It boils down to the fact that classes of creditors who vote against a proposal, but who would be no worse off under the restructuring plan than if the inevitable were to happen, then they cannot prevent it from proceeding.

Kathleen Garrett, a partner at Reed Smith told CityAM: 

“Today’s judgment from the High Court felt pretty inevitable but was by no means a slam-dunk. This is the latest in a series of judgments that have seen the courts prioritise rescuing a business over the interests of creditors especially where it comes to use of cross-class cramdown to compromise landlord claims where necessary to facilitate a company’s rescue’” 

There is an appeals process that landlords could take but legal opinion has it unlikely given the legal costs and uncertainty of outcome involved. Therefore, the High Court’s decision last Friday August 8 became a decisive moment in the retailer’s fight for survival.

Increased costs 

Last October’s budget increase in National Insurance Contributions (NICs), it seems, have resulted in increasing pressure, not just on retailers but on their landlords as well. Retailers’ wage bills have increased considerably since the budget while River Island alone paid £11.1m in employer NICs, a cost that contributed to its loss-making status. Landlords are now feeling the NICs squeeze indirectly, since retailers generally are pushing back on rents to offset their rising wage bills. 

The NIC rise has been shown to be fuelling downstream rent reductions and store closures. It's a domino effect wage inflation is leading to tenant distress which in turn leads to requests for rent reductions and store closures. Ultimately, it’s the landlords who are left in a no win situation: reduce rents or face an uncertain void period, with all the extra costs that entails.

Increasing competition

River Island can trace its roots back to a fruit and vegetable market stall started by the Lewis family in north London in 1948. A move into knitting wool sales led to entering the retail fashion trade in the 1970s under the Chelsea Girl and Concept Man brands. These two were eventually merged into River Island in 1988.

# RECORD EXTRACTS:
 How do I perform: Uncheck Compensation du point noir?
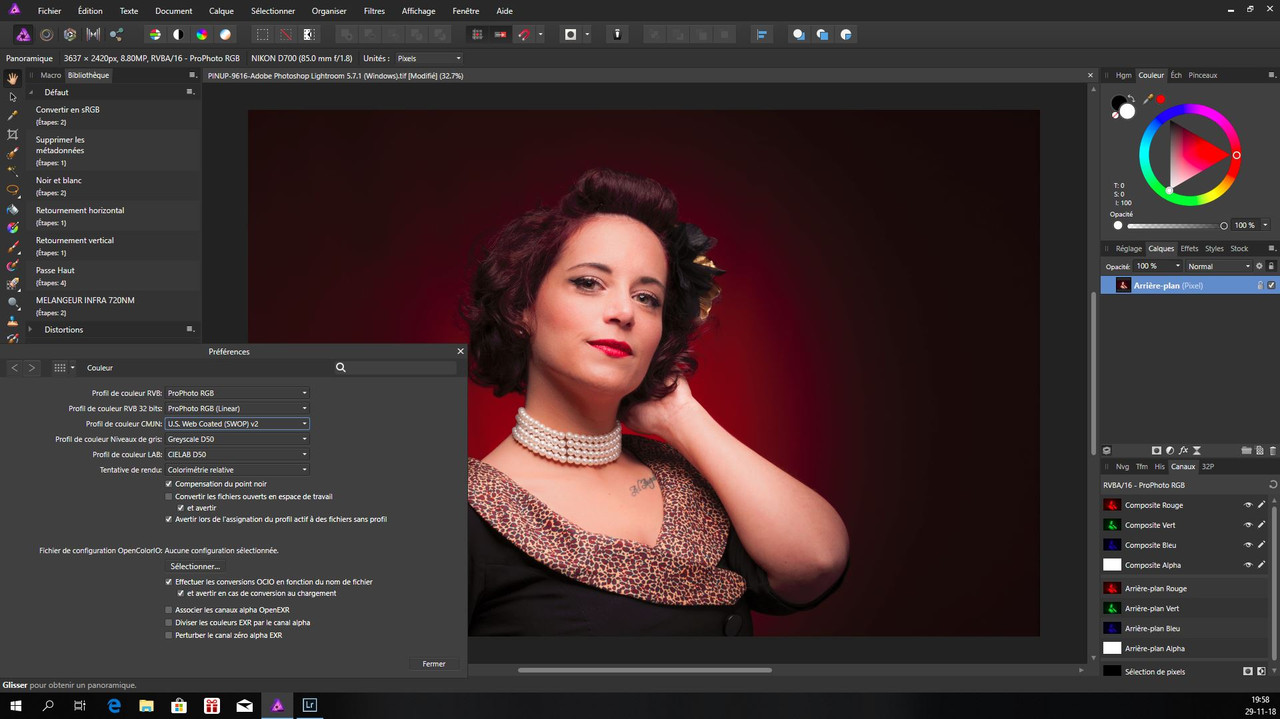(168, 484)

==

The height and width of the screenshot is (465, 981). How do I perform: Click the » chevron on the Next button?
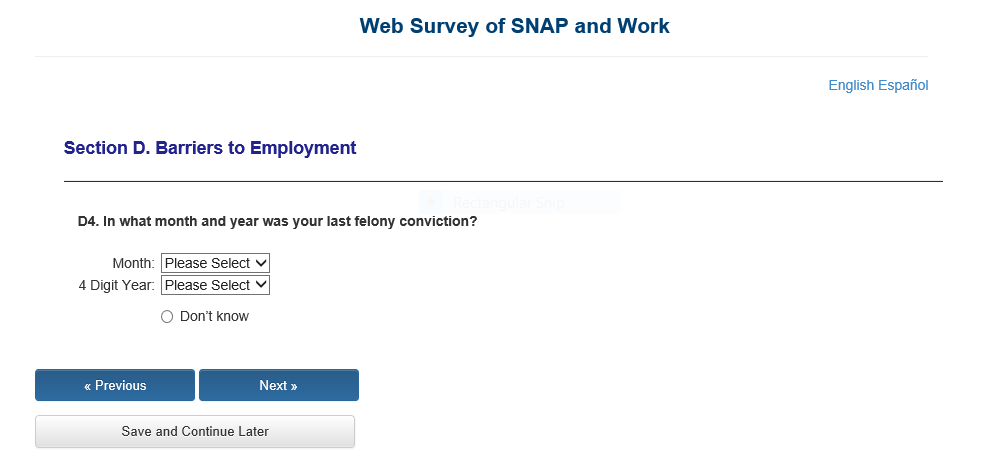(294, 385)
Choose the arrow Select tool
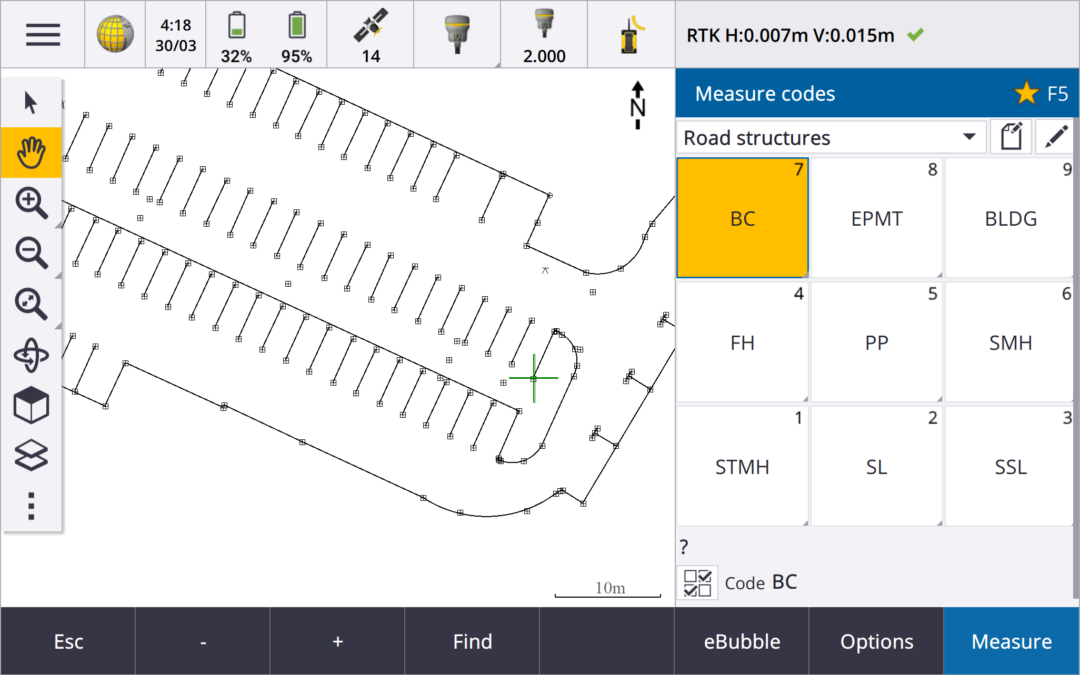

# ASSIGNMENT:
Give again the stretch of the River Island passage from "Last October’s budget" through "rising wage bills.", copying it word for word.

# RESPONSE BOX:
Last October’s budget increase in National Insurance Contributions (NICs), it seems, have resulted in increasing pressure, not just on retailers but on their landlords as well. Retailers’ wage bills have increased considerably since the budget while River Island alone paid £11.1m in employer NICs, a cost that contributed to its loss-making status. Landlords are now feeling the NICs squeeze indirectly, since retailers generally are pushing back on rents to offset their rising wage bills.